Please continue the passage about conjunction errors in the Linda problem experiments from where it stops.

* Source passage *
# # # # # # #
Taken together, the findings from Experiment 3 indicate that, once the reference class confound was controlled, participants were no more likely to commit conjunction errors when the problem was formatted in terms of probabilities or frequencies, unless the particular frequency format used serves to focus attention fully on the logical constraint imposed by the conjunction rule. Asking participants “to how many out of 100 women like Linda” the categories bank teller, feminist, and feminist bank teller apply is evidently different than asking them to estimate a frequency for these categories in the form “_____ out of _____ (given 100 women like Linda).” Though merely providing a reference class might benefit participants in either a probability or a frequency format, the findings suggest that the frequency-easy format provides an additional benefit by making concrete the fact that participants are reasoning about categories that have a set-subset structure.

5  Experiment 4

The results from Experiments 1 and 3 provide consistent evidence that including a reference class reduces the likelihood of committing conjunction errors whether or not participants are asked for a probability judgment or a frequency judgment. The results of Experiment 3 also offer an explanation for the discrepant findings between Experiments 1 and 2 — the manner in which a frequency estimate is requested impacts the likelihood of committing an error. The frequency-hard version of the Linda problem may be similar to the numeric probability version of the problem in the way participants represent it when they are given a reference class. On the other hand, the frequency-easy version of the problem not only provides participants with a reference class but also focuses their attention on structuring a response that makes highly salient the set-subset structure of the problem (e.g., how many …. _____ out of _____ ). The difference in conjunction errors in the two frequency conditions of Experiment 3 suggests that the frequency-easy format produces a stronger effect on problem representation than does the frequency-hard format. In essence, the frequency-easy format structures participants' responses for them, making salient the logical constraint imposed by the conjunction rule.

Two experiments provide consistent evidence that participants are no more likely to commit conjunction errors in a probability format than they are in a frequency format when a concrete reference class is provided. The findings suggest that frequency effects may well be a secondary consequence of the manner in which the problem is structured. Stronger evidence would come from examining whether fewer conjunction errors occur when a reference class is provided compared to when it is absent, and whether reasoning strategies also differ as a function of the presence or absence of a reference class. Experiment 4 tested these hypotheses using a 2 (reference class: present vs. absent) by 3 (problem format: rank vs. numeric probability vs. frequency) between-subjects factorial design.
# # # # # # #
* Listing *

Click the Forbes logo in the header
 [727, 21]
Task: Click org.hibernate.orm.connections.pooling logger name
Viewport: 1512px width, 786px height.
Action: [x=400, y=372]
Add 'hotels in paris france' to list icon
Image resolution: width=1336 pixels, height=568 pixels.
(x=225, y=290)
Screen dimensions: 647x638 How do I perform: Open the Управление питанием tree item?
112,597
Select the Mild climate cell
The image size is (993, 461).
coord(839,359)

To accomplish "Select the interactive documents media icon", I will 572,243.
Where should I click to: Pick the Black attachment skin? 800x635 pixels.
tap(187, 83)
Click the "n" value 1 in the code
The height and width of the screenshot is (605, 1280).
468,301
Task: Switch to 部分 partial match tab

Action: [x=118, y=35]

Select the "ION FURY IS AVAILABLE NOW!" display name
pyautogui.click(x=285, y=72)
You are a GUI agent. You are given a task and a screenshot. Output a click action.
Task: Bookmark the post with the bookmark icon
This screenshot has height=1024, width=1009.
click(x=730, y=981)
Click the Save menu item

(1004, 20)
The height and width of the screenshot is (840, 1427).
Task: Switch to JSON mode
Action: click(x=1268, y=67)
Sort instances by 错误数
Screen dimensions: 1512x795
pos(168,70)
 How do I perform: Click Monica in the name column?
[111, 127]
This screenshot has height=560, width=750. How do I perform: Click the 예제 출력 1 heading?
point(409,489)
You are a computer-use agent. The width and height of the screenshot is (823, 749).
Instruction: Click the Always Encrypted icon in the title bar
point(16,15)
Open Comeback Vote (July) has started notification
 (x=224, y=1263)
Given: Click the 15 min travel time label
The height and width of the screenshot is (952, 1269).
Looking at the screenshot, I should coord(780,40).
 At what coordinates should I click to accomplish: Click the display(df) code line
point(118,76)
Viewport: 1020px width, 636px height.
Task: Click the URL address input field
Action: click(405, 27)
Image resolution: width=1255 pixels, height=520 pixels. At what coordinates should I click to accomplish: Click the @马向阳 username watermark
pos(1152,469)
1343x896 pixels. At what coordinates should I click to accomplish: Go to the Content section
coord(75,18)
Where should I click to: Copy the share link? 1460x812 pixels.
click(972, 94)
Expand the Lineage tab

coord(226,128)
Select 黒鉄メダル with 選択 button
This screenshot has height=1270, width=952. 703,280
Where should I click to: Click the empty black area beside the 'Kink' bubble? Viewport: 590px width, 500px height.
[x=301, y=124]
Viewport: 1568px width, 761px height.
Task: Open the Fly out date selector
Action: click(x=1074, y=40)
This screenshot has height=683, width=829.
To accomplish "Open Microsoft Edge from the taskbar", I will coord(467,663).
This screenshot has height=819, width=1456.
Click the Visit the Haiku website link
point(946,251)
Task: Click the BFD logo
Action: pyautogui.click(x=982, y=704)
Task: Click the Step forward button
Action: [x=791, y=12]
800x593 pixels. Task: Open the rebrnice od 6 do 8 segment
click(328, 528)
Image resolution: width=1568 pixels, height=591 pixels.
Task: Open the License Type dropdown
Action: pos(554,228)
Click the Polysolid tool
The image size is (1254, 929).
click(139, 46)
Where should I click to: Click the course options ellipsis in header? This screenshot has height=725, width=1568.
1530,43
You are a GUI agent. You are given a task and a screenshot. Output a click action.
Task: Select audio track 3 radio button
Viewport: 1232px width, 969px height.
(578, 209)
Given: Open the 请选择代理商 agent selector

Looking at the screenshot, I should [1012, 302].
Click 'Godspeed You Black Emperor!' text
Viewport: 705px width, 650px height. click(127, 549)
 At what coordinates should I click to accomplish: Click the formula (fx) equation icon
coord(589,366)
# # # # # # #
* Written answer *
5.1  Method

5.1.1  Materials

Six versions of the Linda problem were created. There were 3 versions of the problem that contained a reference class of “100 women who are like Linda” for each problem format (ranking probability, numeric probability estimation, frequency estimation), and three versions of the problem that did not contain a concrete reference class. In the reference class present condition, participants were given the usual description of Linda, with the question stem asking them to “imagine 100 women who are like Linda.” The only difference between problem formats was in the type of response requested. The last sentence in the ranking probability format read:

Please rank order the following according to the probability that out of 100 women who are like Linda ….

The last sentence in the numeric probability format read:

Please estimate the probability that out of 100 women who are like Linda ….

In both the ranking and numeric probability formats, the constituent categories and their conjunction were presented as single-event probabilities (e.g., please rank [estimate] the probability that out of 100 women who are like Linda, a randomly chosen woman (italics added for emphasis) is a [bank teller, feminist, bank teller and feminist]). The last sentence of the frequency estimation format read:

How many out of 100 women who are like Linda are ….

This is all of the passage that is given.